Records drawn from a dataset
○ ○ ○ ○ ○
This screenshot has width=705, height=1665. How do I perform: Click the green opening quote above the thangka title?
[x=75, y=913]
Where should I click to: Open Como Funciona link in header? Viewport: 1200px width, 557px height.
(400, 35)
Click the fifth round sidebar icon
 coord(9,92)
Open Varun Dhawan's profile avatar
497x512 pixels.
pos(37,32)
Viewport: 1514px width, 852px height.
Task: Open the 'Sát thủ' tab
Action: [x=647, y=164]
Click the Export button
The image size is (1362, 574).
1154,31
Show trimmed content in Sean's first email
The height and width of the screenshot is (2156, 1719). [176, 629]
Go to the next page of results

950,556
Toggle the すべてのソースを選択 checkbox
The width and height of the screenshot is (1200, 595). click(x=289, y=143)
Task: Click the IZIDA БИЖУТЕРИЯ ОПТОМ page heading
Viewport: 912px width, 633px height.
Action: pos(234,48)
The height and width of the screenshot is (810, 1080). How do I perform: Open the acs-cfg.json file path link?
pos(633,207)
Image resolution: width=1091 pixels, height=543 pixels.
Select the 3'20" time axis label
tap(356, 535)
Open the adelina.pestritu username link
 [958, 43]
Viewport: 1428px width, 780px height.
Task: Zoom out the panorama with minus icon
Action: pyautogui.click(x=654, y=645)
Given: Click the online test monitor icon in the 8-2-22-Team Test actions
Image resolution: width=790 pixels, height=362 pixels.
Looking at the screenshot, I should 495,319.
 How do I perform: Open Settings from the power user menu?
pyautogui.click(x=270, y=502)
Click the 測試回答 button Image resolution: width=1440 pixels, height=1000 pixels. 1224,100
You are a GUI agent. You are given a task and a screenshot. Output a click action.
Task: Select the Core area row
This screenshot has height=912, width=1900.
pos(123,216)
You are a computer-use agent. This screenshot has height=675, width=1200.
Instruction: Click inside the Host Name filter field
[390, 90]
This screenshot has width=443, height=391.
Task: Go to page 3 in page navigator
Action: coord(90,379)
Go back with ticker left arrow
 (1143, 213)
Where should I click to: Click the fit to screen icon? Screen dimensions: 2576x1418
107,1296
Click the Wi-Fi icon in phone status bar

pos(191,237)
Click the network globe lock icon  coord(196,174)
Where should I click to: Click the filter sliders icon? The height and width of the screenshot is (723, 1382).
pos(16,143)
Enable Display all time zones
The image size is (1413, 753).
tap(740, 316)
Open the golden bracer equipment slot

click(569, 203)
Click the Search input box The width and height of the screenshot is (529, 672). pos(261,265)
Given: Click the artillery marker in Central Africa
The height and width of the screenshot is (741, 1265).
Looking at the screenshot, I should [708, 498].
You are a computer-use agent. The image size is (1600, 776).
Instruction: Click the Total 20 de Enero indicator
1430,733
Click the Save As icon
○ ○ ○ ○ ○
Exercise: In the records above, find the line with "You are a GUI"; write out exactly that line and each one after it, stopping after the line with "Given: Click the artillery".

Exercise solution:
You are a GUI agent. You are given a task and a screenshot. Output a click action.
Task: Select the Core area row
This screenshot has height=912, width=1900.
pos(123,216)
You are a computer-use agent. This screenshot has height=675, width=1200.
Instruction: Click inside the Host Name filter field
[390, 90]
This screenshot has width=443, height=391.
Task: Go to page 3 in page navigator
Action: coord(90,379)
Go back with ticker left arrow
 (1143, 213)
Where should I click to: Click the fit to screen icon? Screen dimensions: 2576x1418
107,1296
Click the Wi-Fi icon in phone status bar

pos(191,237)
Click the network globe lock icon  coord(196,174)
Where should I click to: Click the filter sliders icon? The height and width of the screenshot is (723, 1382).
pos(16,143)
Enable Display all time zones
The image size is (1413, 753).
tap(740, 316)
Open the golden bracer equipment slot

click(569, 203)
Click the Search input box The width and height of the screenshot is (529, 672). pos(261,265)
Given: Click the artillery marker in Central Africa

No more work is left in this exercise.